Tuesday, August 26, 2014

Raspberry-Lemon Shrub

Summer is coming to an end. Well, supposedly. It was over 90 degrees today, so it doesn't really feel like it. Soon enough, though, all those tasty fruits of summer will be less abundant. Let's get at them while they're still everywhere and so so good.

Shrubs are awesome. They're fermented fruit, vinegar, and sugar. So easy to make and great with sparkling water – or in cocktails, if you're in the mood.
Go enjoy the last bits of summer! Sit on a porch and sip this.

Raspberry-Lemon Shrub via Reclaiming Provinical:

Yield: approx. 2 cups syrup

2 c. raspberries
Zest of 1 lemon
10 black peppercorns, slightly crushed
1½ c. sugar
1 c. white wine vinegar
1 c. apple cider vinegar

Combine raspberries, lemon zest, peppercorns, and sugar in a bowl or jar, stirring to evenly coat the fruit. Allow mixture to sit for around 1 hour, then crush until everything is nice and broken up. I used a potato masher. Cover and let sit for 24 hours. At room temperature is fine, but feel free to stick it in the fridge too.

After 24 hours, mash the mixture again, trying to crush the fruit as much as possible. Let it sit for another 24 hours.

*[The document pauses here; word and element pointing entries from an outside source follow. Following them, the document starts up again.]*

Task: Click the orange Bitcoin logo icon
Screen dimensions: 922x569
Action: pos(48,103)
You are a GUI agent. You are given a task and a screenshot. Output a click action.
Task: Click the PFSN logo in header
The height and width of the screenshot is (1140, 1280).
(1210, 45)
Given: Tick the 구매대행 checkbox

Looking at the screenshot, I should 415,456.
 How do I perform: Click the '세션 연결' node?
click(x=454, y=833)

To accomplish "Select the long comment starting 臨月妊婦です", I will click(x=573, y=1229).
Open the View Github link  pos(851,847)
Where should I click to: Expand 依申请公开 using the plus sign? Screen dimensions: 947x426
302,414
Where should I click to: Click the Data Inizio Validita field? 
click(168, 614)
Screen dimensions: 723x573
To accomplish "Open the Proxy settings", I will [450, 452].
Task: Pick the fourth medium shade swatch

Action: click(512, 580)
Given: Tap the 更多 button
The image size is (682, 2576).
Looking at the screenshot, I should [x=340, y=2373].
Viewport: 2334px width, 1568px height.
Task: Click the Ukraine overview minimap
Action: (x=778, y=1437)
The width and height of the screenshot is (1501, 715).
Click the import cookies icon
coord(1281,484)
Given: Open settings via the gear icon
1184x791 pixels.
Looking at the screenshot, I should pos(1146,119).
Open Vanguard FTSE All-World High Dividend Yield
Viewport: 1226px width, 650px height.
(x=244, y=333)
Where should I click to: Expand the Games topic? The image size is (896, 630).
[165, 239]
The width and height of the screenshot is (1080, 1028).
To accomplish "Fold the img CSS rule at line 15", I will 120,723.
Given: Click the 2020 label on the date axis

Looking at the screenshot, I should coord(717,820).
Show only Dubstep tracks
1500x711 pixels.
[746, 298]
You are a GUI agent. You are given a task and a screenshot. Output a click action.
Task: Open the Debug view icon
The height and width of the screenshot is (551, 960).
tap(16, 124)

Add the vinegars and stir well. Store at room temperature for 7–9 days, giving it a good stir each day. When finished, pour the mixture through a cheesecloth-lined sieve, then transfer to a clean jar or container. Store syrup in the fridge.
For drinks, add 1 part syrup to 2.5–3 parts sparkling water or mix it in with your favorite cocktail. I think this would make for a killer Moscow mule.